En verano suceden encuentros que una no espera, conversaciones con personas a las que creías que no volverías a ver, pertenecientes a existencias anteriores, otras vidas. Eso me sucedió esta semana que ahora acaba. Alguien gritó mi nombre desde una terraza del barrio de la Latina. Cuando me volví, no reconocí a nadie al primer vistazo. Levantó la mano y entonces me acordé de esa cara, de Barcelona, de cuando las dos éramos muy otras.

Entre una cosa y otra, acabamos hablando de centros psiquiátricos. Lamentablemente, ambas conocemos el tema, ella sin duda mejor que yo. Me contó lo que sigue, y no dejo de darle vueltas, aunque también podría ser un relato de verano para este puente aciago en la capital de España:

Un día, en uno de mis internamientos en un centro de salud mental, una interna robó para mí cuatro cajetillas de mermelada de fresa. Se me acercó por la tarde despacio, me pareció que con cuidado, y me dijo como si fuera lo más normal, como si hubiéramos hablado antes: "Alcohol no conseguirá. Esto le sirve". Era evidente que mi aspecto denotaba alguna ansiedad conocida. En los psiquiátricos se nota quién llega con pánico, quien con bulimia y autolesión, quien con un monazo de la leche.

Metí las cajitas deprisa al bolsillo con el pulso disparado, convencida de que acababa de pasarme algún tipo de droga, que los pequeños envases monodosis de mermelada contenían pasta de algo, daba igual de qué, me habría metido cualquier mierda. Miré con torpe disimulo, agitada, a todas partes por si alguna vigilante se había dado cuenta. Me sentía como la estudiante que saca una chuleta de otra en el momento en el que la profesora se da la vuelta. Temblaba como una adolescente.

Fingiendo ganas de ir al baño, con calma, como si no tuviera unas ganas locas de echarme a correr, llegué a mi habitación y cerré la puerta. El corazón me latía en la cabeza y tenía la boca seca, era como si ya hubiera empezado a colocarme. Me senté en la cama y coloqué una de las cajitas pegada a mi muslo de manera que pudiera taparla fácilmente si entraba alguien.

No sé qué esperaba encontrar, pero algo fuerte y prohibido sin duda. Lo fuerte y prohibido en mi caso, sobre todo en aquella época, era verdaderamente duro, te puedes imaginar, colega.

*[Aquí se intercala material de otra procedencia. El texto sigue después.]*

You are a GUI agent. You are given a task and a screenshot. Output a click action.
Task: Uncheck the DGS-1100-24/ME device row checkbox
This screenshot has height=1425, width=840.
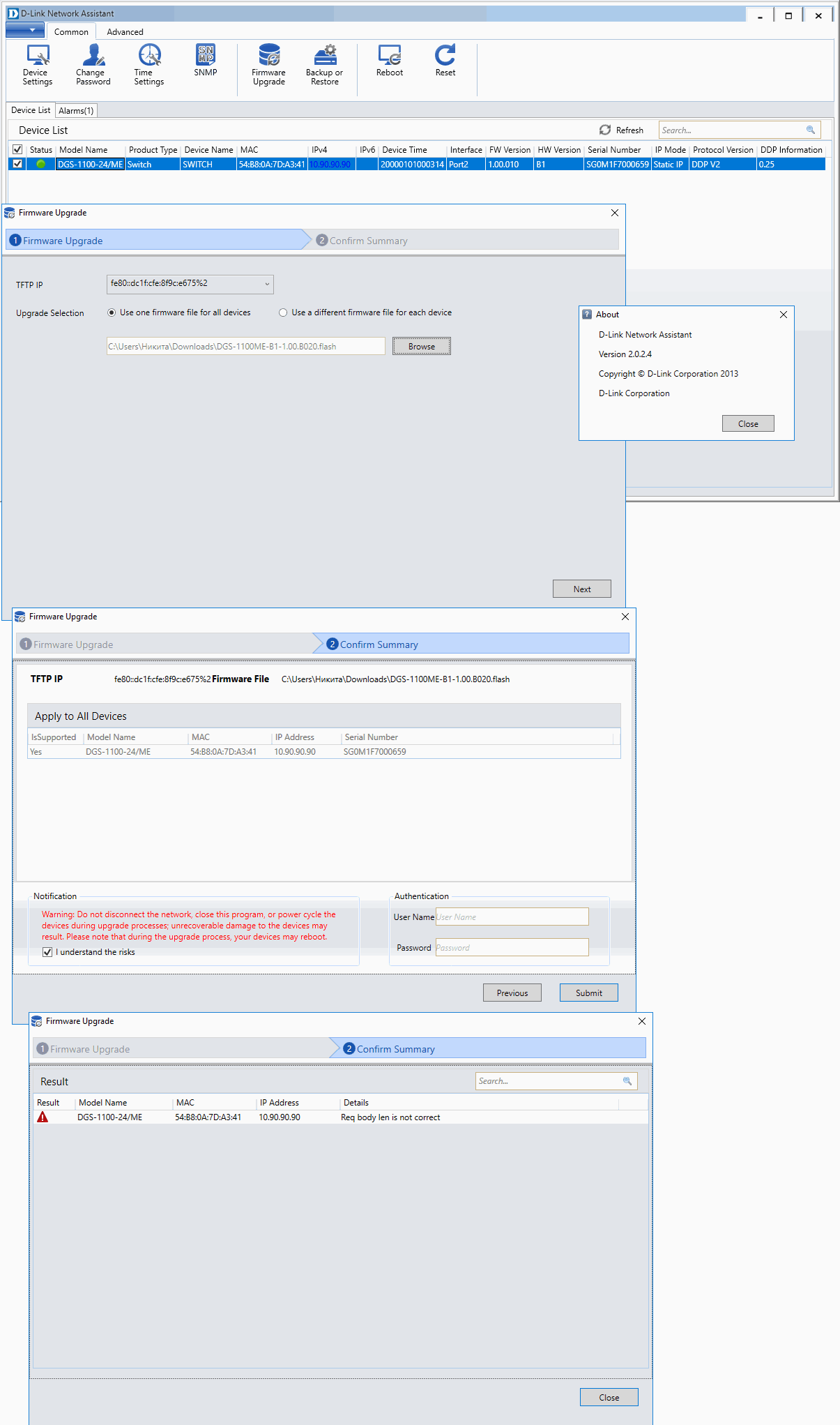pyautogui.click(x=17, y=164)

Poco a poco fui abriendo la fina capa de papel con muchísimo cuidado y con la vista fija en la puerta. Solo cuando noté que estaba completamente abierto, lo miré. El interior contenía algo que parecía mermelada de fresa. Me lo acerqué a la cara, ya sin tanto disimulo. Primero, a la nariz. Olía a mermelada de fresa. Después le pasé la lengua. Sabía mermelada de fresa. Finalmente, me lo comí de dos lametazos ansiosos y rebañé los restos con el dedo índice. Figúrate que aún esperé un rato tumbada en la cama por si notaba algún efecto más allá del sabor empalagoso en la lengua.

No pasó nada. Lo que contenía aquella cajita de mermelada de fresa no era otra cosa que mermelada de fresa.

Al darme cuenta de todo lo que acababa de ocurrir, me eché a reír, despacio primero y luego a carcajadas que me hicieron llorar de la risa. Después sentí una ternura enorme y mucho agradecimiento por la mujer que, presuponiendo dependencias, viendo mi ansiedad, se había hecho con unas dosis extra de azúcar para mí.


Me sirvió sobre todo para empezar a poner las cosas en su sitio y entender hasta qué punto medidas y proporciones son cuestiones relativas. Al cabo de un par de semanas, ya había asumido que cuatro cajetillas de mermelada en el psiquiátrico eran un lujo Allí se tarda poco, ya sabes, en acostumbrarte a que no tienes nada. También había entendido el enorme acto de generosidad de aquella mujer que no me conocía de nada, sus atenciones hacia mí. Yo era recién llegada con la que no había cruzado palabra. Pero a esas alturas, ella ya no estaba dentro para darle las gracias.

Este fue el relato de mi antigua conocida, de paso por Madrid, a quien seguramente tardaré otros veinte años en volver a ver. Sigo dándole vueltas a todo lo que su narración encierra. Imagino que, como todo relato, cada lectora, cada lector, tendrá sus propias vueltas que darle.